According to the Harvard Gazette, Gay has served as the Edgerley Family Dean of Harvard’s Faculty of Arts and Sciences (FAS) since 2018. In her role as dean, she oversaw the biological and physical sciences and engineering, the social sciences and the humanities and arts. The department is also the University’s largest and most academically diverse faculty.

After the formal announcement, Gay expressed her gratitude and excitement about her new role at the nation’s oldest university.

“I am humbled by the confidence that the governing boards have placed in me and by the prospect of succeeding President Bacow in leading this remarkable institution,” she said in a statement. “It has been a privilege to work with Larry over the last five years. He has shown me that leadership isn’t about one person. It’s about all of us, moving forward together, and that’s a lesson I take with me into this next journey.”

“Today, we are in a moment of remarkable and accelerating change—socially, politically, economically, and technologically,” she continued. “So many fundamental assumptions about how the world works and how we should relate to one another are being tested. 

“Yet Harvard has a long history of rising to meet new challenges, of converting the energy of our time into forces of renewal and reinvention,” she added. “With the strength of this extraordinary institution behind us, we enter a moment of possibility, one that calls for deeper collaboration across the University, across all of our remarkable schools. There is an urgency for Harvard to be engaged with the world and to bring bold, brave, pioneering thinking to our greatest challenges."

Penny Pritzker, senior fellow of the Harvard Corporation and chair of Harvard’s presidential search committee, lauded Gay as a renowned scholar and a highly regarded leader in higher education.

“Claudine is a remarkable leader who is profoundly devoted to sustaining and enhancing Harvard’s academic excellence, to championing both the value and the values of higher education and research, to expanding opportunity, and to strengthening Harvard as a fount of ideas and a force for good in the world,” Pritzker said. “As the Edgerley Family Dean of the Faculty of Arts and Sciences since 2018, and previously as dean of social science, Claudine has brought to her roles a rare blend of incisiveness and inclusiveness, intellectual range and strategic savvy, institutional ambition and personal humility, a respect for enduring ideals, and a talent for catalyzing change. She has a bedrock commitment to free inquiry and expression, as well as a deep appreciation for the diverse voices and views that are the lifeblood of a university community.” 

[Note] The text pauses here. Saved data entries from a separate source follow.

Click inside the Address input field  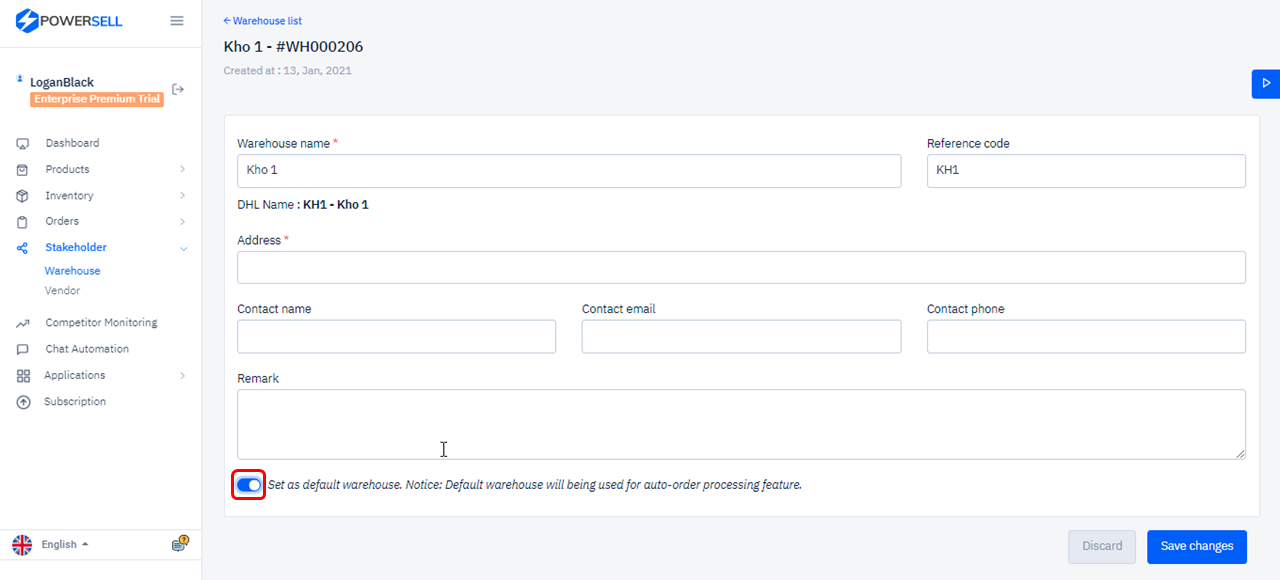point(741,267)
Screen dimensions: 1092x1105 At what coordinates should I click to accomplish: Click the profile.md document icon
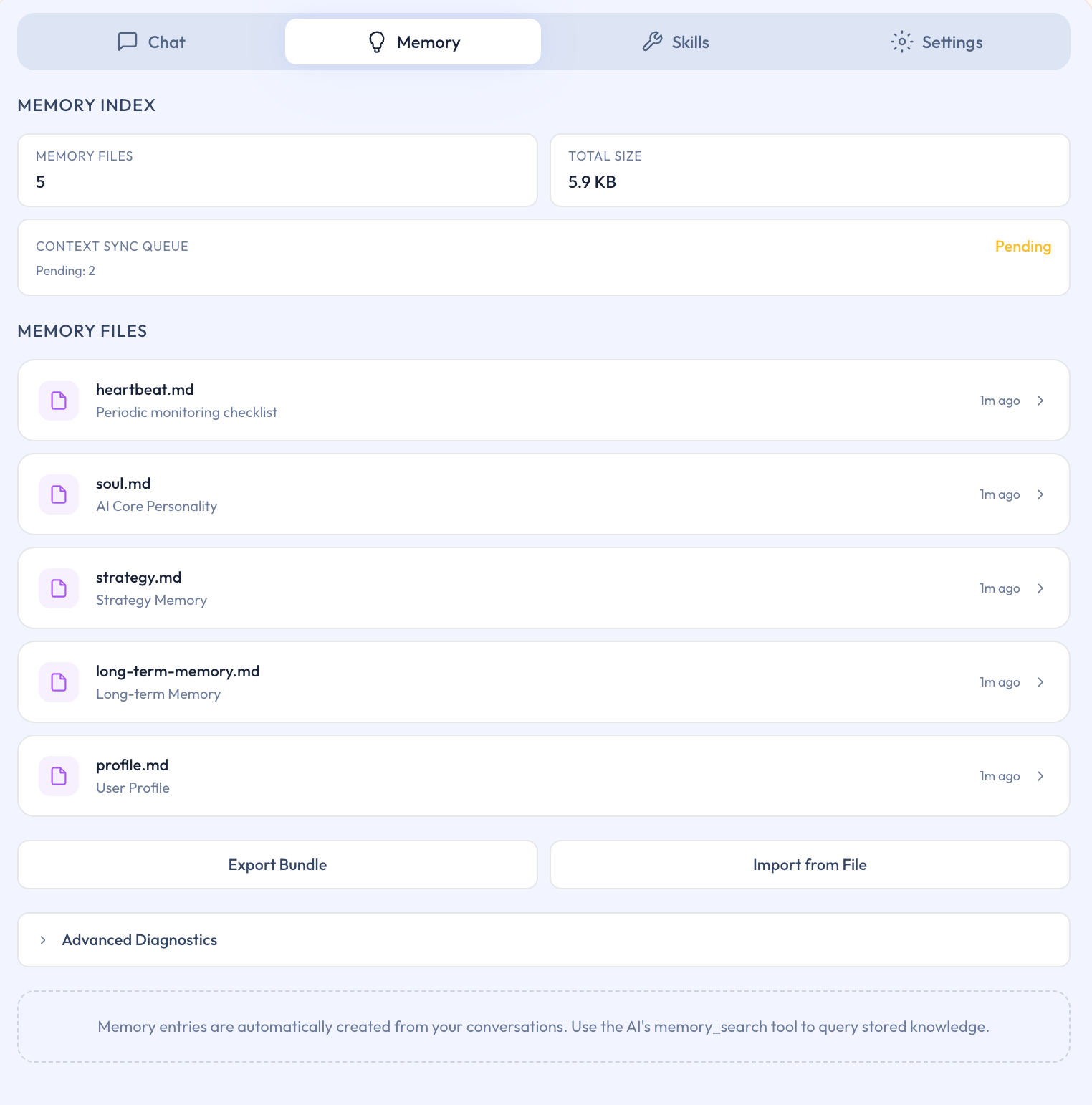coord(59,776)
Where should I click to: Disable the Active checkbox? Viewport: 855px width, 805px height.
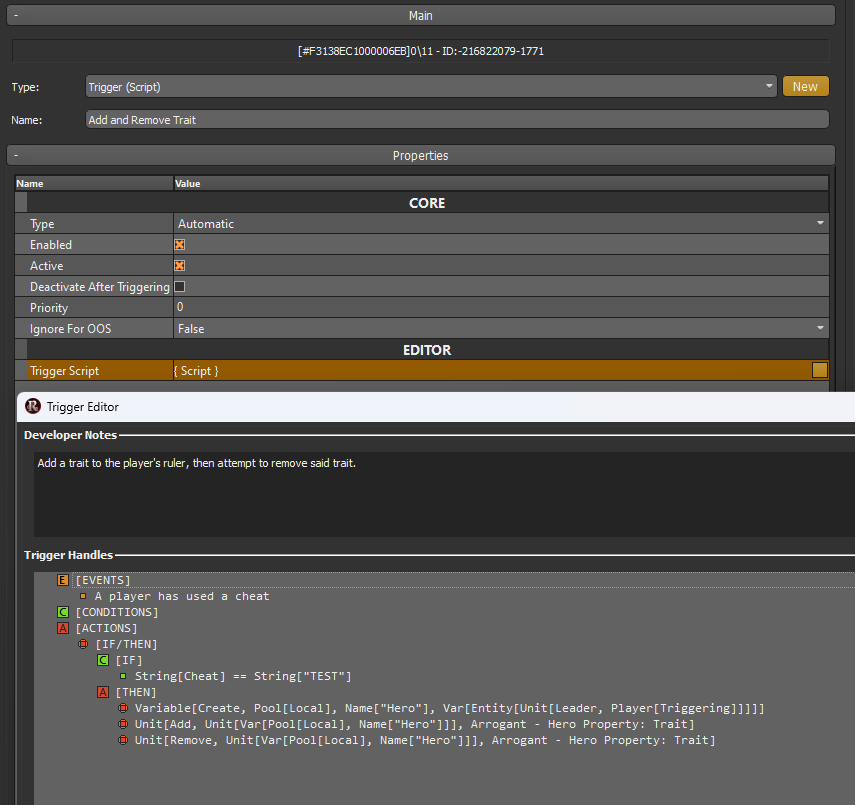point(180,265)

Born to Haitian immigrants, Gay graduated with a bachelor’s degree from Stanford, where she majored in economics in 1992 and she was awarded the Anna Laura Myers Prize for best undergraduate thesis. She earned her Ph.D. in government from Harvard where she won the Toppan Prize for best dissertation in political science in 1998.

Gay began her academic career as an assistant professor and then tenured associate professor at Stanford.  Returning to Harvard in 2006, she was named professor of government and in the Department of African and African American Studies in 2007. 

In 2015, she was named the Wilbur A. Cowett Professor of Government.

Outgoing president Larry Bacow gave Gay a glowing endorsement when the news of her election was announced.

“Over the last five years, Claudine and I have worked very closely together,” said Bacow. “She is a terrific academic leader with a keen mind, great leadership and communication skills, excellent judgment, and a basic decency and kindness that will serve Harvard well. Perhaps most importantly, she commands the respect of all who know her and have worked with her.